The Public Opinion Quarterly article "Bias in the Flesh" provided evidence of "an evaluative penalty for darker skin" (quote from the abstract). Study 2 of the article was an MTurk survey. Some respondents were shown an image of Barack Obama with darkened skin, and some respondents were shown an image of Barack Obama with lightened skin. Both sets of respondents received the text: "We are interested in how people evaluate images of political figures. Consider the following image:"

Immediately following the image and text, respondents received 14 items that could be used to assess this evaluative penalty for darker skin; these items are listed in the boxes below. The first 11 items could be used to measure whether, compared to respondents in one of the conditions, respondents in the other condition completed more word fragments with words associated with negative stereotypes, such as LAZY or CRIME.

Please complete the following word fragments. Make sure to type out the entire word.
1. L A _ _
2. C R _ _ _
3. _ _ O R
4. R _ _
5. W E L _ _ _ _
6. _ _ C E
7. D _ _ _ Y
8. B R _ _ _ _ _
9. _ _ A C K
10. M I _ _ _ _ _ _
11. D R _ _
How competent is Barrack Obama?
1. Very competent
2. Somewhat competent
3. Neither competent nor incompetent
4. Somewhat incompetent
5. Very incompetent
How trustworthy is Barrack Obama?
1. Very trustworthy
2. Somewhat trustworthy
3. Neither trustworthy nor untrustworthy
4. Somewhat untrustworthy
5. Very untrustworthy
On a scale from 0 (coldest) to 100 (warmest) how do you feel about Barack Obama?

The three bolded items above are the only three items for which results were reported on in the article (items 1, 3, and 7) and in the corresponding Monkey Cage post. In other words, the researchers selected 3 of 14 items to assess the evaluative penalty for darker skin. [Update: Footnote 16 in the article reported results for the combination of lazy, black, poor, welfare, crime, and dirty (p=0.078).]

If I'm using the correct formula, there are 16,369 different combinations of 14 items that could have been reported, not counting the null set and not counting reporting on only one item. Hopefully, I don't need a formula or calculation to convince you that there is a pretty good chance that random assignment variation alone would produce an associated two-tailed p-value less than 0.05 in at least one of those 16,369 combinations. The fact that the study reported one of these combinations doesn't provide much information about the evaluative penalty for darker skin.

The really discomforting part of this selective reporting is how transparently it was done: the main text of the article noted that only 3 of 14 puzzle-type items were selected, and the supplemental file included the items about Obama's competency, Obama's trustworthiness, and the Obama feeling thermometer. There was nothing hidden about this selective reporting, from what I can tell.

---

Notes:

1. For what it's worth, the survey had an item asking whether Obama's race is white, black, or mixed. But that doesn't seems to be useful for measuring an evaluative penalty for darker skin, so I didn't count it.

#####

Given exercise a> Rewrite the post from "1. Very trustworthy" to "about Barack Obama?", putting "Fairly" in place of "Somewhat".
The post and the records have no connection to each other.

#####

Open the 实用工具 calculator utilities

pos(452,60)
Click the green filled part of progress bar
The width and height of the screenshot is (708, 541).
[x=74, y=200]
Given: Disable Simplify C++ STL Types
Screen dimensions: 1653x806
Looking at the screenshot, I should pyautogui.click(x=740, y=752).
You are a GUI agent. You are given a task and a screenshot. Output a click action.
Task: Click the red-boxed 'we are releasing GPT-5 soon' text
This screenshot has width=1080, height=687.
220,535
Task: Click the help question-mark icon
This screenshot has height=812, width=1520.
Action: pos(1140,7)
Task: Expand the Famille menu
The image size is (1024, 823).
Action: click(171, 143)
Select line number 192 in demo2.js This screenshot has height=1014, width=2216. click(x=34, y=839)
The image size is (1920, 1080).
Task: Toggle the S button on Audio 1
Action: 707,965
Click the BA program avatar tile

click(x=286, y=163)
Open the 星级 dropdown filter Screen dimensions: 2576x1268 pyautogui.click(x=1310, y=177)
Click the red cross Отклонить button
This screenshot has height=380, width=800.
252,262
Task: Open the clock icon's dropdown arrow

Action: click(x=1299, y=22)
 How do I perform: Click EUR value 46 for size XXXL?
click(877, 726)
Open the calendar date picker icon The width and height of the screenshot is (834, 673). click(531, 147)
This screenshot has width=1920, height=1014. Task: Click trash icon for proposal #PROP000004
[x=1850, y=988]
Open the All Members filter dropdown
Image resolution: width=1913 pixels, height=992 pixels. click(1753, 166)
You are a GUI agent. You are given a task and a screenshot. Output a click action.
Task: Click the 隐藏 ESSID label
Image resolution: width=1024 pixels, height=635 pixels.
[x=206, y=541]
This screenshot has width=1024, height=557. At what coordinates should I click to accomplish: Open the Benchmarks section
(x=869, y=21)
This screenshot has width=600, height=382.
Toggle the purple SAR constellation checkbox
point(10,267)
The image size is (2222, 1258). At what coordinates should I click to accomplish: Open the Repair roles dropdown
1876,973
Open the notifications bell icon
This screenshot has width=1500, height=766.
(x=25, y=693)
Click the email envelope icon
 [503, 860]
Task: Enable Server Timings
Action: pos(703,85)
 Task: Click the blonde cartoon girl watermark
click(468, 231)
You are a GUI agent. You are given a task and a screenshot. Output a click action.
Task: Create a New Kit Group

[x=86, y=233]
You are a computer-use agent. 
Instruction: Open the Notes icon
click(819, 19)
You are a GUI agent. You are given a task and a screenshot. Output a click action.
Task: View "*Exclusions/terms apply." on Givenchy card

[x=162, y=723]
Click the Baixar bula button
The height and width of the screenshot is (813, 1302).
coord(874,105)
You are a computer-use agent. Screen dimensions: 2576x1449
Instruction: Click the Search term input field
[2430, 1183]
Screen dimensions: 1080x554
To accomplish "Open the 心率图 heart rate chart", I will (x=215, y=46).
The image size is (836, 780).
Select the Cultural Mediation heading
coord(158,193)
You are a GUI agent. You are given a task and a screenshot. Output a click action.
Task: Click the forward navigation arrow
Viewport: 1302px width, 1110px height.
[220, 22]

#####

Given exercise b> Give back the records from the line with "This screenshot has width=1920, height=1014." to the line with "click(468, 231)", word for word.

Answer a>
1. Very trustworthy
2. Fairly trustworthy
3. Neither trustworthy nor untrustworthy
4. Fairly untrustworthy
5. Very untrustworthy
On a scale from 0 (coldest) to 100 (warmest) how do you feel about Barack Obama?

Answer b>
This screenshot has width=1920, height=1014. Task: Click trash icon for proposal #PROP000004
[x=1850, y=988]
Open the All Members filter dropdown
Image resolution: width=1913 pixels, height=992 pixels. click(1753, 166)
You are a GUI agent. You are given a task and a screenshot. Output a click action.
Task: Click the 隐藏 ESSID label
Image resolution: width=1024 pixels, height=635 pixels.
[x=206, y=541]
This screenshot has width=1024, height=557. At what coordinates should I click to accomplish: Open the Benchmarks section
(x=869, y=21)
This screenshot has width=600, height=382.
Toggle the purple SAR constellation checkbox
point(10,267)
The image size is (2222, 1258). At what coordinates should I click to accomplish: Open the Repair roles dropdown
1876,973
Open the notifications bell icon
This screenshot has width=1500, height=766.
(x=25, y=693)
Click the email envelope icon
 [503, 860]
Task: Enable Server Timings
Action: pos(703,85)
 Task: Click the blonde cartoon girl watermark
click(468, 231)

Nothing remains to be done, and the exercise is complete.